Whether you love to haggle or can’t stand it, chances are you have to negotiate a price from time to time. Perhaps you’re in the market for a used car, or maybe (like me) you do a lot of your shopping on eBay using the “Make Offer” function. Regardless of the specific context, you’ve probably wondered, “How much below the asking price should I offer?”
In Never Split the Difference: Negotiating As If Your Life Depended On It, former FBI international hostage negotiator Chris Voss lays out a simple formula: Ackerman bargaining. Voss learned the formula from an ex-CIA operative named Mike Ackerman and used it for years in high-stakes ransom negotiations with international kidnappers.

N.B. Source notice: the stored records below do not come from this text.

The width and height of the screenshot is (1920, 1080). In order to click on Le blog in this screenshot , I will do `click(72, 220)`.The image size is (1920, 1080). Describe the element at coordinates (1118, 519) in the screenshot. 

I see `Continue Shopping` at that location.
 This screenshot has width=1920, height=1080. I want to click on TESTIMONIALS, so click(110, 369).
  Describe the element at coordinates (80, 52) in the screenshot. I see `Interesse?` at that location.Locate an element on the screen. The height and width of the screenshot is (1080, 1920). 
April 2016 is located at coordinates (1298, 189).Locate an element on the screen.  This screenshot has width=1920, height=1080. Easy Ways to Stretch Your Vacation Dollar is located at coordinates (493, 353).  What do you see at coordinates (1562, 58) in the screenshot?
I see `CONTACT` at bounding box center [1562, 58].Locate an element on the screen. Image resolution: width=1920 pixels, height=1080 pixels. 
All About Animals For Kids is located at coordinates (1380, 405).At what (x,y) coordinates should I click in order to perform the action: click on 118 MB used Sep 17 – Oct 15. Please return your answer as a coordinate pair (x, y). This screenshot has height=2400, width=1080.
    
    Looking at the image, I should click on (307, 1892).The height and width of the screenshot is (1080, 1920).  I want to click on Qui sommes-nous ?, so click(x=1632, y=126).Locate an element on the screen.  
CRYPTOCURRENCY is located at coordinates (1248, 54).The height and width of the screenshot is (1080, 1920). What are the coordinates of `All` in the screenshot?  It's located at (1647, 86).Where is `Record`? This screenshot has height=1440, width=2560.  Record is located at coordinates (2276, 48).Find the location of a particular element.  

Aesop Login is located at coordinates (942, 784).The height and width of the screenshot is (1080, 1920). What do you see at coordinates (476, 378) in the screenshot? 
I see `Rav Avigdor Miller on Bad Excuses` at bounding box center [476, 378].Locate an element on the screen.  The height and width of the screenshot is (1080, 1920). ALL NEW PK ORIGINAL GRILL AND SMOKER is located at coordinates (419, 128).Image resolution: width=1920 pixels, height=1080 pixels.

As I’ve written before, Never Split the Difference is well worth your time. Voss spends a few pages on Ackerman bargaining and explains a bit of the theory behind it, but today, I’ll just borrow Voss’ language as he lays out the process itself (the first three points are our focus today).
- Set your target price (your goal).
- Set your first offer at 65 percent of your target price.
- Calculate three raises of decreasing increments (to 85, 95, and 100 percent).
- Use lots of empathy and different ways of saying “No” to get the other side to counter before you increase your offer.
- When calculating the final amount, use precise, non round numbers like, say, $37,893 rather than $38,000. It gives the number credibility and weight.
- On your final number, throw in a non monetary item (that they probably don’t want) to show you’re at your limit.
I haven’t personally experimented with steps 4-6, but I’ve had repeated success with the percentages laid out in steps 1-3. Just remember the following percentages: 65, 85, 95, 100.
And as you might have guessed, there’s a flip side, too: when you’re selling something, set your asking price at 135% of what you’d accept, and be willing to negotiate down to 115, 105, and finally 100% of your original amount.
Ackerman bargaining is just one more example of how a tiny bit of the right kind of preparation can pay off in a big way. There aren’t too many tactics out there that will save you money with virtually no work at all. Ackerman bargaining will.